Intuito da medida é evitar nova variante da covid-19 que pode resultar em uma quarta onda da doença
O prefeito de Guarulhos, Guti (PSD), encaminhou nesta sexta-feira (26) pedido ao governo federal para que reforce imediatamente as barreiras sanitárias para passageiros provenientes de países da África, principalmente África do Sul ou que tenham passado pelo continente nos últimos 15 dias que desembarcarem no Aeroporto Internacional de Guarulhos, em Cumbica, gerido pela GRU Airport.
De acordo com a Prefeitura, a medida se faz necessária diante da descoberta de uma nova cepa do coronavírus, cujas análises iniciais de especialistas indicam que pode implicar um alto grau de contágio. Não há informações até o momento sobre a eficácia das vacinas hoje disponíveis contra esta nova ameaça.
A solicitação também faz coro a um pedido da Anvisa (Agência Nacional de Vigilância Sanitária) com o objetivo de servir de subsídio e para orientar as decisões do governo brasileiro referentes à entrada de viajantes no país e restrições de voos, especificamente como decorrência da identificação de uma nova variante do Sars-CoV-2 identificada como B.1.1.529..
“Desta forma, entendemos que é urgente a adoção de medidas mais eficazes para o controle de acesso de passageiros provenientes do continente africano, mesmo que não sejam por voos diretos, mas também por conexões”, explica Guti.
Ele lembra que antes mesmo do início da pandemia, no começo de 2020, quando as primeiras notificações sobre a covid-19 se deram na China, vem cobrando as autoridades sanitárias para estabelecer barreiras eficazes no Aeroporto de Guarulhos.
“Essas barreiras devem incluir, além dos exames de rotina já estabelecidos, o comprovante de vacinação.

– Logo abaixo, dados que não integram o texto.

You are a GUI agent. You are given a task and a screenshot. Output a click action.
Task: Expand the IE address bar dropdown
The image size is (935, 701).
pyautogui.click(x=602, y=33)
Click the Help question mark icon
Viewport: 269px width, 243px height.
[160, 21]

Caso seja necessário, incluir também um sistema de quarentena para esses passageiros antes que possam circular livremente em nosso território”, completa o prefeito.
A Prefeitura de Guarulhos protocolou o oficio na tarde desta sexta-feira, dia 26, nos Ministérios da Saúde, da Casa Civil, da Infraestrutura, da Justiça e Segurança Pública e da Defesa. A efetivação das medidas depende de portaria interministerial a ser emitida por estes ministérios.